Je mentais un peu sur le sujet. Je disais que j’étais en secondaire quatre et que j’étais en profil musique et ils me croyaient. Je mentais parce que je le savais qu’il y en avait qui pouvaient avoir des préjugés. (...) En regardant ça, j’ai bien fait de ne pas dire la vérité à ce moment-là. Je l’ai fait pour mieux m’intégrer et je pense qu’il fallait que je le fasse sinon le monde allait… sont comme ça. Ils ne prennent pas le temps de nous comprendre parfaitement. (...) J’ai réussi à me camoufler, tout en restant moi-même. Jacob

Ceux qui ont le même diagnostic que toi, tu es à l’aise de leur dire. Parce que lui, il a eu à peu près le même parcours. Il comprendrait ce que j’ai vécu et je comprendrais probablement ce qu’il a vécu, donc je ne serai pas gêné du tout avec lui. Il ne me jugerait pas et comprendrait parfaitement. Jacob

Ce que je me rappelle, c’est que je préférais ne pas en parler avec mes amis. Je ne me vantais pas de ça. C’est la même chose pour la classe spéciale au secondaire, lorsque j’étais rendue en secondaire 1, je ne parlais pas du fait que j’avais été en classe spéciale l’année avant, je ne voulais pas qu’ils me voient différente et finalement, moins intelligente. Rosalie

D’autres participants ont une vision plus positive de l’expérience vécue avec les autres élèves. Certains n’ont pas perçu de différence puisqu’il est difficile de reconnaitre leur situation et parce que leurs résultats scolaires ne sont généralement pas divulgués en classe. Pour quelques participants, les expériences négatives avec les pairs à l’école n’étaient pas liées aux difficultés d’apprentissage, mais davantage à des éléments physiologiques ou relationnels. Les résultats montrent que les participants qui ont ce discours plus positif avec les pairs représentent en plus grande partie les élèves en classe ordinaire avec des difficultés peu sévères ou ciblées et qui ont reçu peu de services d’aide à l’école. Établir des relations avec les pairs a été plus facile pour ces participants.

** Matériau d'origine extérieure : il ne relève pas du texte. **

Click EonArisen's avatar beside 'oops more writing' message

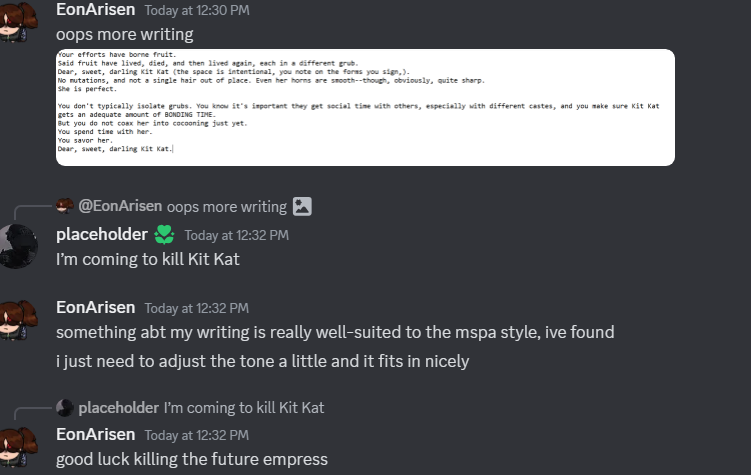click(x=17, y=21)
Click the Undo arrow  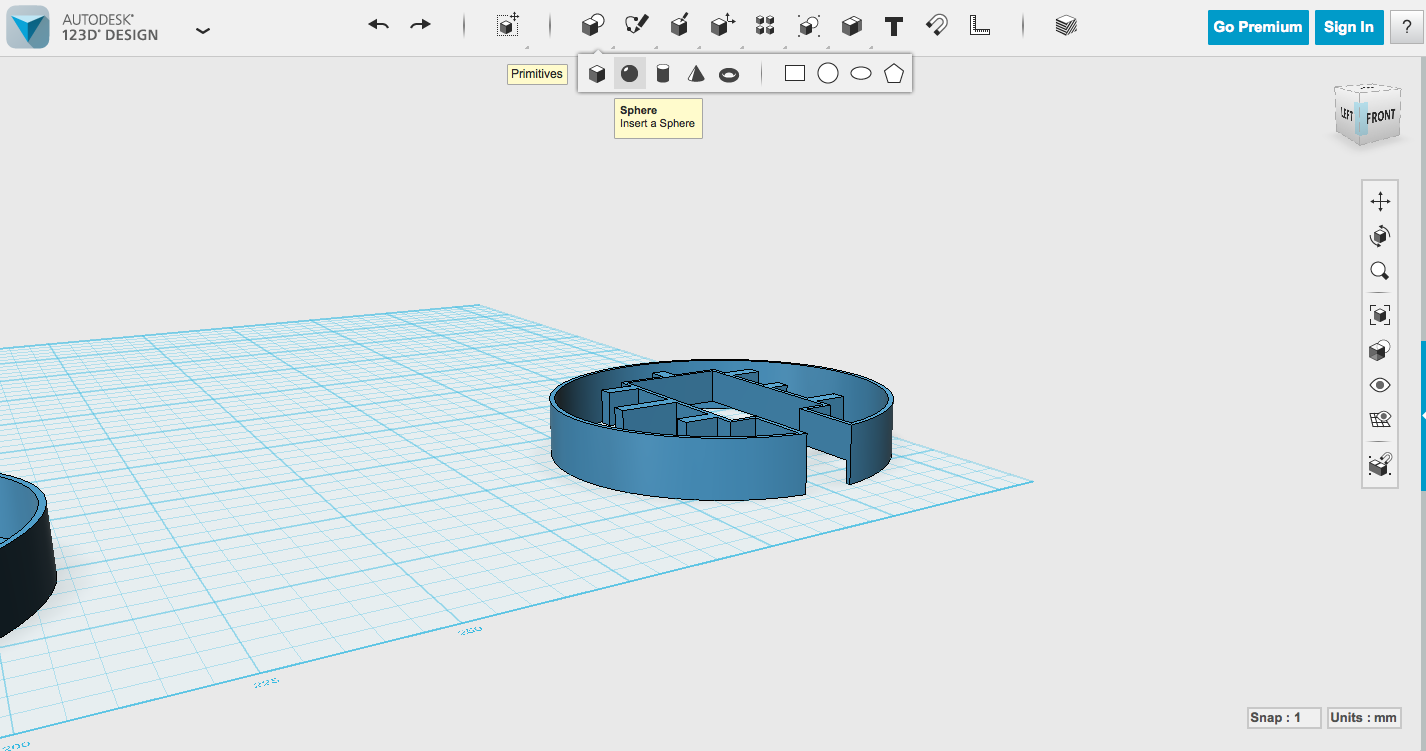(378, 26)
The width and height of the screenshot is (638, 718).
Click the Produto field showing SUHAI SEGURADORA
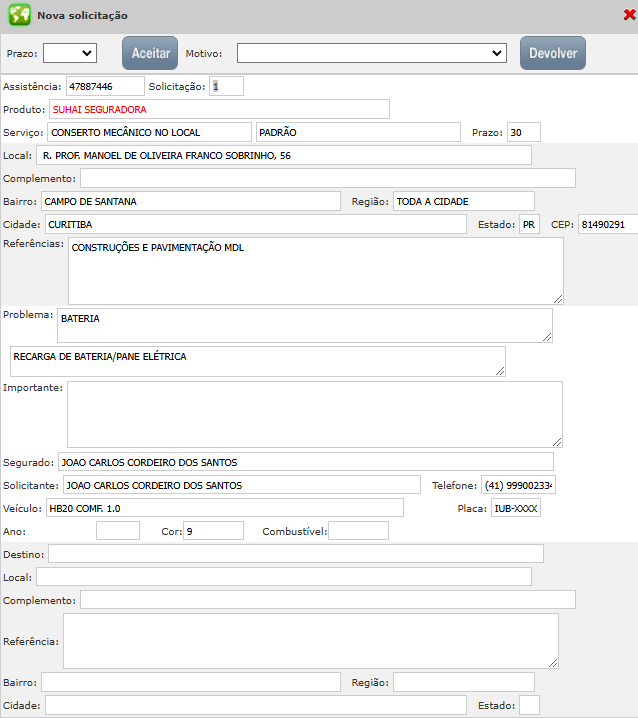pos(218,109)
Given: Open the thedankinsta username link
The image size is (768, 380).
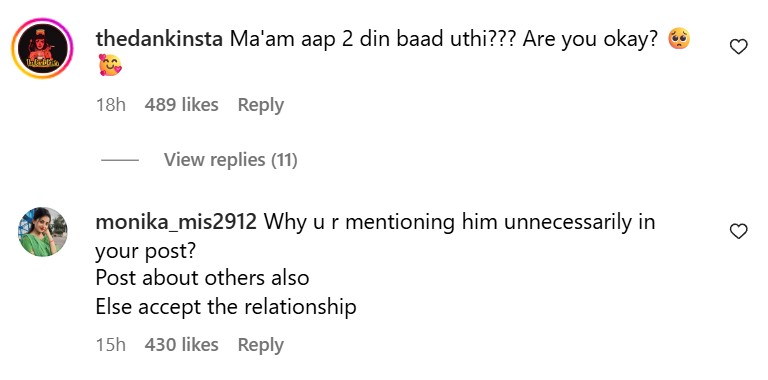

Au secondaire, côté difficultés, les autres ne les voient pas. Tu passes quand même tes cours pis tu n’as pas d’échecs nulle part. Les résultats ne se promènent pas vraiment au secondaire. Les gens ne connaissent pas tes résultats. Thomas

B’en j’avais l’impression d’aller un peu moins vite que les autres parce que j’avais de la misère à me concentrer, mais pas tant différent. Je ne me sentais pas comme un handicapé. Je ne me sentais pas à part des autres. David

Parmi ceux qui ont reçu des remarques négatives de la part des pairs, certains ont montré peu d’affects en réponse à ces comportements. Pour Nicolas, cela ressemblait davantage à des blagues plutôt qu’à de la méchanceté. Il se décrit toutefois comme le « bouc émissaire » de son groupe d’amis, affirmant s’être formé une carapace avec les années lorsqu’il reçoit des blagues sur ses difficultés.

Quant aux attentes de succès par les pairs, pour plusieurs participants le jugement est présent, mais peu d’entre eux ont rapporté des faits qui démontrent que les pairs ont des attentes défavorables quant à leurs chances de réussite dans le futur. Pour Julie, c’est en discutant après ses études avec d’anciens élèves du secondaire qu’elle a eu l’impression qu’ils étaient étonnés qu’elle ait réussi à terminer son programme d’études.